Foto: Fellipe Sampaio /SCO/STF |
"O correr da vida embrulha tudo. A vida é assim: esquenta e esfria, aperta e daí afrouxa, sossega e depois desinquieta. O que ela quer da gente é coragem." (Guimarães Rosa).
Lembro do grande escritor mineiro ao ver o ministro da STF, Flávio Dino, literalmente "metendo a mão no vespeiro" ao enfrentar a farra com dinheiro público em que se transformou a liberação de emendas por parte do Congresso Nacional. As decisões de Dino, na sequência, foram mantidas por unanimidade pelo plenário virtual do Supremo.
Só para relembrar, primeiro Dino bloqueou as chamadas "emendas Pix", que caem direto no caixa de prefeituras e estados, sem qualquer transparência e rastreabilidade. Não há instrumentos que permitam aos orgãos de controle e fiscalização, e muitos menos à sociedade, saber qual é a destinação dos recursos, ou seja, o tipo de obra ou serviço público no qual o dinheiro será usado.
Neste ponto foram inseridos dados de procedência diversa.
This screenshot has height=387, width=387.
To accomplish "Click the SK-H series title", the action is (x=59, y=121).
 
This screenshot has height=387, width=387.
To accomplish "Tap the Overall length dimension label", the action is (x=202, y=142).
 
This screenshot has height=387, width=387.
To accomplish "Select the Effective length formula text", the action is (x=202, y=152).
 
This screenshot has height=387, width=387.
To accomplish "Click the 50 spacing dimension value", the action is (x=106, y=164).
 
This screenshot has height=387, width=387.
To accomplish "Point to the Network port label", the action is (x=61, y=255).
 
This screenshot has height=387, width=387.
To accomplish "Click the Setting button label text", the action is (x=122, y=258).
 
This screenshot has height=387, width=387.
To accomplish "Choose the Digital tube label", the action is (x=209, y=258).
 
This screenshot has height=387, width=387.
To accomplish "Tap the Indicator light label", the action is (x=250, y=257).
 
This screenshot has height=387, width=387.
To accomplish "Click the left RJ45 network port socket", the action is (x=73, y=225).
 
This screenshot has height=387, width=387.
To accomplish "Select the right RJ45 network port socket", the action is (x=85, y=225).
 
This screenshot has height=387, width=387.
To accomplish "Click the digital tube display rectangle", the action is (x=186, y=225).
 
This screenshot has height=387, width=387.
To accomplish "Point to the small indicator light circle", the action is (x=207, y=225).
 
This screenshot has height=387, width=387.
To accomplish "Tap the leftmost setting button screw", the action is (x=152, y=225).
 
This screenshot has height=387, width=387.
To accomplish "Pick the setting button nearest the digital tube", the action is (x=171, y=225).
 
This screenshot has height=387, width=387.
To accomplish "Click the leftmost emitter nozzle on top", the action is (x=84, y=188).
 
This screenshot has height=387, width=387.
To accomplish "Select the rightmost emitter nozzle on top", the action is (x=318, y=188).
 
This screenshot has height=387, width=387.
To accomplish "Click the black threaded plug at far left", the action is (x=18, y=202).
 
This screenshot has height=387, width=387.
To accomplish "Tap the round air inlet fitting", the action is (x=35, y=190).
Depois, como o Congresso, em vez de sinalizar com alguma medida moralizadora e sintonizada com o interesse público e o respeito às normas constitucionais, resolveu se pintar para a guerra e desengavetar vários projetos e PECs para enfraquecer o Supremo, Dino ampliou a restrição de liberação de emendas, bloqueando também as emendas impositivas - individuais e de comissão - as quais o governo é obrigado a executar até o fim de cada ano, abrindo exceções apenas para casos de calamidade pública ou obras já iniciadas.
Desde então, a imprensa só fala em crise entre os poderes e os reflexos negativos dessa queda de braço para o governo Lula. Sim, porque para o Centrão e a extrema-direita, gente em geral oportunista e com poucas luzes intelectuais, "o governo federal está por trás das manobras de Dino."
Ora, se ninguém tem mais a perder do que o governo com esse cabo de guerra, qual o interesse do Planalto em romper a corda de uma relação já difícil com o Congresso de composição mais conservadora e reacionária da história?
Falou mais alto, no entanto, a busca de pretextos para emparedar o governo, criando embaraços para a tramitação de projetos da área econômica.
Antes das determinações corajosas de Dino, a vida seguia mais ou menos assim:
1) Um ou outro partido questionava no STF a constitucionalidade da montanha de dinheiro à disposição dos parlamentares, mas as ações entravam na longa fila da Corte. Fora uma decisão da então ministra Rosa Weber questionando a legalidade da distribuição farta de emendas, prevalecia no Supremo um silêncio sobre o assunto. Coisa do tipo, "melhor não cutucar onça com vara curta."
2) O governo federal, que é quem mais perde com os dezenas de bilhões de reais a título de emendas que deputados e senadores controlam, em detrimento do orçamento da União, criticava o atual modelo, mas de pés e mãos atados por ser minoritário no Legislativo.
3) Já o Congresso Nacional voava em céu de brigadeiro, cevando de emendas prefeitos de todo país, fazendo deles cabos eleitorais de luxo de deputados e senadores. Montados na grana, não é à toa que a imensa maioria dos prefeitos candidatos à reeleição são favoritos.
Agora, depois que coube ao ministro Dino, o mais novato do STF, entrar em campo e chacoalhar o mundo político em defesa da Constituição, algum acordo envolvendo os poderes terá que ser feito. Seria ingenuidade achar que as decisões do ministro serão acatadas na íntegra e de forma duradoura pelo Legislativo.
Mas também a bandalheira com o dinheiro público, na forma de emendas parlamentares, tal qual acontece hoje, terá que ser submetida a algum freio de arrumação.